DATA EXTRACT ->
[Start of Attachment]
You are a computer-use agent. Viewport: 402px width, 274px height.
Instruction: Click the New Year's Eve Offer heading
[End of Attachment]
[Start of Attachment]
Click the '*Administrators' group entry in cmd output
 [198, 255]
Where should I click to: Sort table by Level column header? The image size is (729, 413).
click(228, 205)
[End of Attachment]
[Start of Attachment]
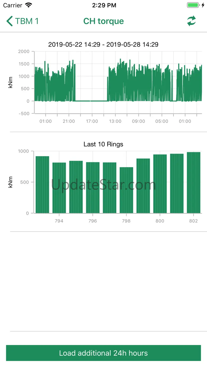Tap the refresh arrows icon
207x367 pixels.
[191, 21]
[End of Attachment]
ASSIGNED TASK ->
The stretch of entries above that starts with the line containing "You are a computer-use" and goes on through the line containing "Instruction: Click the" is to be transcribed exactly, and no other line is to be transcribed.

RESPONSE BELOW ->
You are a computer-use agent. Viewport: 402px width, 274px height.
Instruction: Click the New Year's Eve Offer heading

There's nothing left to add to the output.